Seit 1993 sammelt das Hilfswerk Samaritan's Purse Weihnachtsgeschenke für bedürftige Kinder. Doch vieles an der Organisation ist fragwürdig.

Die Idee scheint simpel: Geschenke für Kinder in Not in einen Schuhkarton packen, an eine Sammelstelle senden, von da aus in die ärmeren Regionen der Welt versenden lassen und Kindern eine Freude machen. So weit, so gut, finden auch Prominente aus Politik und Unterhaltung, die die Aktion "Weihnachten im Schuhkarton" in Deutschland unterstützen. Doch der Verein hinter der Spendenaktion steht schon lange in der Kritik.

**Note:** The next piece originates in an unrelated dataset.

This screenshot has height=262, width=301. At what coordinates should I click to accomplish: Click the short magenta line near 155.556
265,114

"Die barmherzigen Samariter" nennt sich der deutsche Ableger der Organisation Samaritan's Purse, die 1970 in den USA vom evangelikalen Pfarrer Robert Willard Pierce gegründet wurde und Büros auch in Großbritannien, Kanada, Australien und Deutschland unterhält. Mit "Weihnachten im Schuhkarton" hat die Organisation nach eigenen Angaben seit 1993 mehr als 157 Millionen Kinder in 160 Ländern beschenkt. Doch Kritiker werfen Samaritan's Purse vor, unter dem Deckmantel der Barmherzigkeit evangelikale Missionierung zu betreiben – in Form von Kinderbüchern, die den Schuhkartons beigelegt werden.

"Bibelgeschichten in der jeweiligen Landessprache"

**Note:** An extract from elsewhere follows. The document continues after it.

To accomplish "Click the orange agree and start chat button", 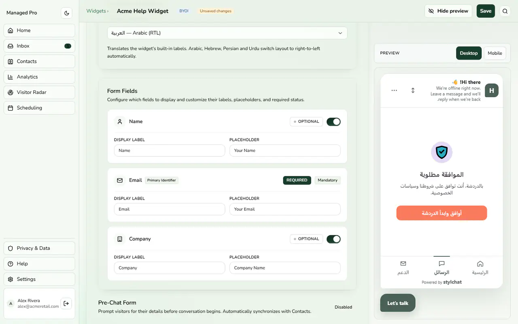I will (442, 213).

"Vielen wohlmeinenden Spendern in Schulen, an Arbeitsplätzen und anderen Organisationen ist nicht klar, dass den Schuhkartons christliche Literatur beigelegt wird", schreibt beispielsweise der britische Humanistenverband. "'Die barmherzigen Samariter' sind also bestenfalls nicht ganz ehrlich mit der Öffentlichkeit, schlimmstenfalls betreiben sie eine manipulative Form der Missionierung von Kindern durch Spielzeug".

Vonseiten der "barmherzigen Samariter" heißt es auf Anfrage von t-online, dass den Schuhkartons "Literatur jeglicher Art entnommen" werde. In einigen Fällen würden allerdings Hefte mit "Bibelgeschichten in der jeweiligen Landessprache" von Partnern vor Ort beigelegt. Außerdem lade man "Kinder und ggf. ihre Angehörigen in diesem Kontext vor Ort zu Glaubensgrundkursen ein".

Missionierung sei dies aber nicht. Man möchte lediglich "Menschen zum Glauben an Christus einladen". Als Mitglied der Arbeitsgemeinschaft Missionarische Dienste (AMD), einem Fachverband der Evangelischen Kirche in Deutschland (EKD), sei dieses Anliegen wohlbegründet. Aber ist der EKD und den prominenten Unterstützern der Schuhkarton-Aktion klar, für welche Werte Samaritan's Purse sonst noch steht?

Umerziehungstherapien für Homosexuelle

Der deutsche Vorstand von Samaritan's Purse bildet gleichzeitig den Vorstand der Billy Graham Evangelistic Association (BGEA) in Deutschland. Die evangelikale Stiftung ist in der Katastrophenhilfe tätig. Sie ist außerdem dafür bekannt, international sogenannte Konversionsbehandlungen für Homosexuelle zu unterstützen.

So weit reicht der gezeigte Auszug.